***** Supplied data *****

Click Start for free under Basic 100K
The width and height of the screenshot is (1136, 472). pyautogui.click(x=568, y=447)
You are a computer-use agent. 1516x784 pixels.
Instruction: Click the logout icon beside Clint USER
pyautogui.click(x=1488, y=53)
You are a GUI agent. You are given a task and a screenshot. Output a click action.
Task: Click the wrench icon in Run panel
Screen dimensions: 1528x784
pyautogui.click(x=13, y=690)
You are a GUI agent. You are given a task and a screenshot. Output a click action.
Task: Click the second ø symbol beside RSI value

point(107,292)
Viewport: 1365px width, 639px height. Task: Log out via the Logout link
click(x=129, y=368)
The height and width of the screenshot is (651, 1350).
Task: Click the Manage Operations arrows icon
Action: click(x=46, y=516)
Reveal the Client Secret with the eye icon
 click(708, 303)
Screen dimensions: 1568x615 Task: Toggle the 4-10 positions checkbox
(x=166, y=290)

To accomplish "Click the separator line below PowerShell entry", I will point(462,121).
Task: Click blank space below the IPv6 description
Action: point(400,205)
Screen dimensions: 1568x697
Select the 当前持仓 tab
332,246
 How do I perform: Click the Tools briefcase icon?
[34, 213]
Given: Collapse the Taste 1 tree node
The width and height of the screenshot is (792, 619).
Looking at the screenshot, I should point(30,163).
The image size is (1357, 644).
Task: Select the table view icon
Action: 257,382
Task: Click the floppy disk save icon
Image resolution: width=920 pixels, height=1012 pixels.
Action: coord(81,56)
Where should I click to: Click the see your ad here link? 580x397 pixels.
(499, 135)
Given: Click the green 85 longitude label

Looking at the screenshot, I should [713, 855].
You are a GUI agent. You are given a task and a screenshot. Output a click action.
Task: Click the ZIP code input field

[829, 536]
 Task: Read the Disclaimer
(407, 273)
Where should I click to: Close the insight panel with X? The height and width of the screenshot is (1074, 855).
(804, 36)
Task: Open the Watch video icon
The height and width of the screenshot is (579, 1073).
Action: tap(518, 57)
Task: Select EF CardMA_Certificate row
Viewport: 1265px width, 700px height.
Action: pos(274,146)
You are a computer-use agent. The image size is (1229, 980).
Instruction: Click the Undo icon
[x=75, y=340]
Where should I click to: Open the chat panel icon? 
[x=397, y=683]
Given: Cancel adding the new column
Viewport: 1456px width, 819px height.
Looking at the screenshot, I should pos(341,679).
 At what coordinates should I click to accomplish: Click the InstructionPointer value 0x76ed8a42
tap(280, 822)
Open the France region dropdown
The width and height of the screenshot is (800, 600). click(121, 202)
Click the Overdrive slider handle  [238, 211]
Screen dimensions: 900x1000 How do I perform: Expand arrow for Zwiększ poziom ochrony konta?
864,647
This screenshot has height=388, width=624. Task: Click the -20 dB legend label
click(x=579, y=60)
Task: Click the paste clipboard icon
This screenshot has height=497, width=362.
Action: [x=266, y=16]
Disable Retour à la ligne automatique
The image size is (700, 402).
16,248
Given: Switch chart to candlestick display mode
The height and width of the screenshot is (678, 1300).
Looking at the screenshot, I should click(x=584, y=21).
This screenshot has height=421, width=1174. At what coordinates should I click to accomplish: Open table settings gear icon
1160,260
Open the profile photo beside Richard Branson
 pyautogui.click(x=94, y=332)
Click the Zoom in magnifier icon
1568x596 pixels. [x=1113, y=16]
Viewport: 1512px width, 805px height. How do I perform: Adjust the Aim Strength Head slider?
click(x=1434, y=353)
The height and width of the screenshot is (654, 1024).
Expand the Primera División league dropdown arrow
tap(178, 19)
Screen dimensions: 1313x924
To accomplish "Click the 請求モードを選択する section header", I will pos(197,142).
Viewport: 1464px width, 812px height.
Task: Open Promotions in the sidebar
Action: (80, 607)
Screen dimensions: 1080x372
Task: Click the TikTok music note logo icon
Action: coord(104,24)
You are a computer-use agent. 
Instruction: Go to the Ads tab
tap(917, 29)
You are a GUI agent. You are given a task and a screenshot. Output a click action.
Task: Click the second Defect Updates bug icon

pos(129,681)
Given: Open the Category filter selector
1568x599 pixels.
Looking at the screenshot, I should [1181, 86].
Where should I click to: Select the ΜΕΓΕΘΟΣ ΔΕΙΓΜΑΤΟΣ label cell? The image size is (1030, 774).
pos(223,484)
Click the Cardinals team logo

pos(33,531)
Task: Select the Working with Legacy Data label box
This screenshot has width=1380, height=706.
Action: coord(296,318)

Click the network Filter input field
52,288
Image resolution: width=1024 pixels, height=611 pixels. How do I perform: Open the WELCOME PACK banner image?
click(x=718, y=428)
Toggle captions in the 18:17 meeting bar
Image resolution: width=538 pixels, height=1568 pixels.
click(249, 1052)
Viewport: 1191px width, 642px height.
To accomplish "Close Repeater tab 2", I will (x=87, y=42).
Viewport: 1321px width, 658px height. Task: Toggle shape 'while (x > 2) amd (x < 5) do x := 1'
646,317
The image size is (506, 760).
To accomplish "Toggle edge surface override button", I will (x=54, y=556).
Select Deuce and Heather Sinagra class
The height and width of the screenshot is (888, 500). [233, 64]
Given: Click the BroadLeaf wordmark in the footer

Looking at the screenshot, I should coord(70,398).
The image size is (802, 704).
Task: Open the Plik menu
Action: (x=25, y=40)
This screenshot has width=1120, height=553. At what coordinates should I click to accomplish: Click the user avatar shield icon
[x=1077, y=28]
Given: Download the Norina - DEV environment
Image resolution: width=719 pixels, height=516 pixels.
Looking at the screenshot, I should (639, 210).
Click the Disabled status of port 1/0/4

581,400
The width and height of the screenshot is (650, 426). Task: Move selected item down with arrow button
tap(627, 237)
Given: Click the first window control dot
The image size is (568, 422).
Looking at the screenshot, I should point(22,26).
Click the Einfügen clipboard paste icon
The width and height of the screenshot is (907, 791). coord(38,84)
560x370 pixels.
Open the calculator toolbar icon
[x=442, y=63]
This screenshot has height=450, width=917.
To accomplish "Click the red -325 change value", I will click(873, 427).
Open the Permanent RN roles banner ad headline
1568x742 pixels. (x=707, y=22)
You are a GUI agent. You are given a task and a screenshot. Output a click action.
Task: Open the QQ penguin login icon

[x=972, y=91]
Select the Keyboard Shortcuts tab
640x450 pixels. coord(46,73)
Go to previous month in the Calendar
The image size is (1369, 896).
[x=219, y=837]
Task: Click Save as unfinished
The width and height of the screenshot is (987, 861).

*****

What this task involves. Return only the lines between the one holding "Given: Collapse the Taste 1 tree node" and the one holding "Task: Open the Watch video icon", inclusive, exactly as they appear above.

Solution.
Given: Collapse the Taste 1 tree node
The width and height of the screenshot is (792, 619).
Looking at the screenshot, I should point(30,163).
The image size is (1357, 644).
Task: Select the table view icon
Action: 257,382
Task: Click the floppy disk save icon
Image resolution: width=920 pixels, height=1012 pixels.
Action: coord(81,56)
Where should I click to: Click the see your ad here link? 580x397 pixels.
(499, 135)
Given: Click the green 85 longitude label

Looking at the screenshot, I should [713, 855].
You are a GUI agent. You are given a task and a screenshot. Output a click action.
Task: Click the ZIP code input field

[829, 536]
 Task: Read the Disclaimer
(407, 273)
Where should I click to: Close the insight panel with X? The height and width of the screenshot is (1074, 855).
(804, 36)
Task: Open the Watch video icon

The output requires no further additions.